Fujitsu's new netbook has a lot of competition to stand up to

Fujitsu LifeBook M2010
Maybe Fujitsu's bright red chassis will help this netbook stand out from the crowd

Our Verdict

Fujitsu could have a strong netbook contender on its hands here


  • Build quality
  • Usability


  • Reflective display

Fujitsu's first netbook – the Amilo Mini UI 3520 – was a usable and likeable device, but struggled to stand out from the crowd. Its successor – the M2010 – certainly seems more successful, but the jury's still out.

The early model we got our hands on showed real promise. Its glossy red chassis and curved hinge add style, but the bulky design means this isn't the sleekest model around.

Even in its pre-production stage, build quality is excellent. The thick lid provides ample protection for the 10.1-inch screen and the sturdy hinge is equally strong. The glossy plastic inevitably attracts scratches and smudges, however.

The keyboard isn't particularly stylish, but is comfortable to use. The keys aren't as small as on some rival devices, so typing mistakes are infrequent. The keys move with a responsive action, but the board tends to rattle slightly at times.
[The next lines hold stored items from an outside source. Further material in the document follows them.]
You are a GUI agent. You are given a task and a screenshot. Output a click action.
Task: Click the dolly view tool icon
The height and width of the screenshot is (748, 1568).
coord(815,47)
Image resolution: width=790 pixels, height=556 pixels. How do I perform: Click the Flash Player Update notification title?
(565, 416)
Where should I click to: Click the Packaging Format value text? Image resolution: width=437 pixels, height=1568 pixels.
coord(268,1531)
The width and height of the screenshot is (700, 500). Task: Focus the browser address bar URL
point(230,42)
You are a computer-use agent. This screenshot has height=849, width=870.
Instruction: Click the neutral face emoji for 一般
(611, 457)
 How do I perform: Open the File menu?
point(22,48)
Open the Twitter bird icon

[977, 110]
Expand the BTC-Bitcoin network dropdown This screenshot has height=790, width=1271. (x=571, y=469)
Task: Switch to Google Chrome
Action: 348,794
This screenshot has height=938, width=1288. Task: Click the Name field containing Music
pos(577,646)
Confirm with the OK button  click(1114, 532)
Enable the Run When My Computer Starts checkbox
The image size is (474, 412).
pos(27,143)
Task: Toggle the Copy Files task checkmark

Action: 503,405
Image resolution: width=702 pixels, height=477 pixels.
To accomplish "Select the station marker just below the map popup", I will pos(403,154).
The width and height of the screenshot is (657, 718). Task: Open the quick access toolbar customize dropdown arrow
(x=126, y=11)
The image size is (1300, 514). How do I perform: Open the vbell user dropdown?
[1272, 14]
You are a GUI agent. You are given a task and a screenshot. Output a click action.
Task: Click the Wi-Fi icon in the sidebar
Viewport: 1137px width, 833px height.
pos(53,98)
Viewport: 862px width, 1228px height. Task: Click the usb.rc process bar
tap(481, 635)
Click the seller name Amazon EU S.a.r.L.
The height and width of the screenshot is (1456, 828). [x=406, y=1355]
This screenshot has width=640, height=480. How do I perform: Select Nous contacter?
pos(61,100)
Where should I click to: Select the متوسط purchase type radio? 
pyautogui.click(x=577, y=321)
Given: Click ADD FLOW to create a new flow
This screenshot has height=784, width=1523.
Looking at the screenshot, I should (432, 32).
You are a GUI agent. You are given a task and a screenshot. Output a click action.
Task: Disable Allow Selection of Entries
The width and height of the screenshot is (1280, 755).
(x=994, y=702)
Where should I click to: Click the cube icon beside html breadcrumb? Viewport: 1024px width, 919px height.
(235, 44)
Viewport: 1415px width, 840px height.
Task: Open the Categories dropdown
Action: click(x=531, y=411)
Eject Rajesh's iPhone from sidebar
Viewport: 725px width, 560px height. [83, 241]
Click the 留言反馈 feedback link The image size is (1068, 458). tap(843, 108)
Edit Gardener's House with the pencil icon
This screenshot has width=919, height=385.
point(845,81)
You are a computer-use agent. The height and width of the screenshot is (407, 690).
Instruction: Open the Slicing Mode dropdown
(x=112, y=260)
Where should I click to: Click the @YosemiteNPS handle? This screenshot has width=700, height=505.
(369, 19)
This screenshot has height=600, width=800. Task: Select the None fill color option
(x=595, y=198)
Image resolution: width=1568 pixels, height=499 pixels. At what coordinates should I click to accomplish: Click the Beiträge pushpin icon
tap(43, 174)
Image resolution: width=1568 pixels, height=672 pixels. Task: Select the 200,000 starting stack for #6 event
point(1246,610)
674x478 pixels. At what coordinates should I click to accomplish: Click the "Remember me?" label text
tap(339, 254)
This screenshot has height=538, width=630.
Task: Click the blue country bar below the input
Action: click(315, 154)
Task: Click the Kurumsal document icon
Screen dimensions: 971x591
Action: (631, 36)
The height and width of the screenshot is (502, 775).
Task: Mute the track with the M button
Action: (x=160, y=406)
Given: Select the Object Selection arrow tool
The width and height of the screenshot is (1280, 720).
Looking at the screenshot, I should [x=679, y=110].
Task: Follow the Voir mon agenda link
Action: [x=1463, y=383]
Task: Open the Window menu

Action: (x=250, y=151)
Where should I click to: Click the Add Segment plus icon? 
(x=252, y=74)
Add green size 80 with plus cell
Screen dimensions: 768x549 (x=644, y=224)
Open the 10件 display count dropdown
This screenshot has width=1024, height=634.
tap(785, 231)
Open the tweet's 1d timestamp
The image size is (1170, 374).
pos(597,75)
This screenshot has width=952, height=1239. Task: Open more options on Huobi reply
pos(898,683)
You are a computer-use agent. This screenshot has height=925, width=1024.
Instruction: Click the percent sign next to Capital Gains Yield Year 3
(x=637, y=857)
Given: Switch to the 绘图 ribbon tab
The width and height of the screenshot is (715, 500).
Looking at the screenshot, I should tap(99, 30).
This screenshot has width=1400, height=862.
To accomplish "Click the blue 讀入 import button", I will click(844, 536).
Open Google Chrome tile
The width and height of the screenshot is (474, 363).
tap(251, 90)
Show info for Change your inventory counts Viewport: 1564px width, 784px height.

The key feature is the stunning screen. It is one of the brightest netbook panels we've seen and colours jump from the screen, so photos and videos look great. Its glossy coating is very reflective, however, so it can be slightly tricky to find the ideal viewing angle.

Due to our review unit being a preproduction sample, we were unable to benchmark performance or battery life, but Fujitsu assures us that retail models will sport an Intel Atom N280 processor, 1024MB of memory and a 160GB HDD.

Three USB ports let you connect peripherals and an SD card reader lets you access fl ash storage cards. An integrated camera above the screen is also in place for taking snapshots, recording video, and using online video-conferencing software.

While we can't make a final decision on how the M2010 fits into the bustling netbook market at this early stage, first impressions are very positive. As long as performance and battery life match the impressive build and usability, Fujitsu may have a winner on its hands.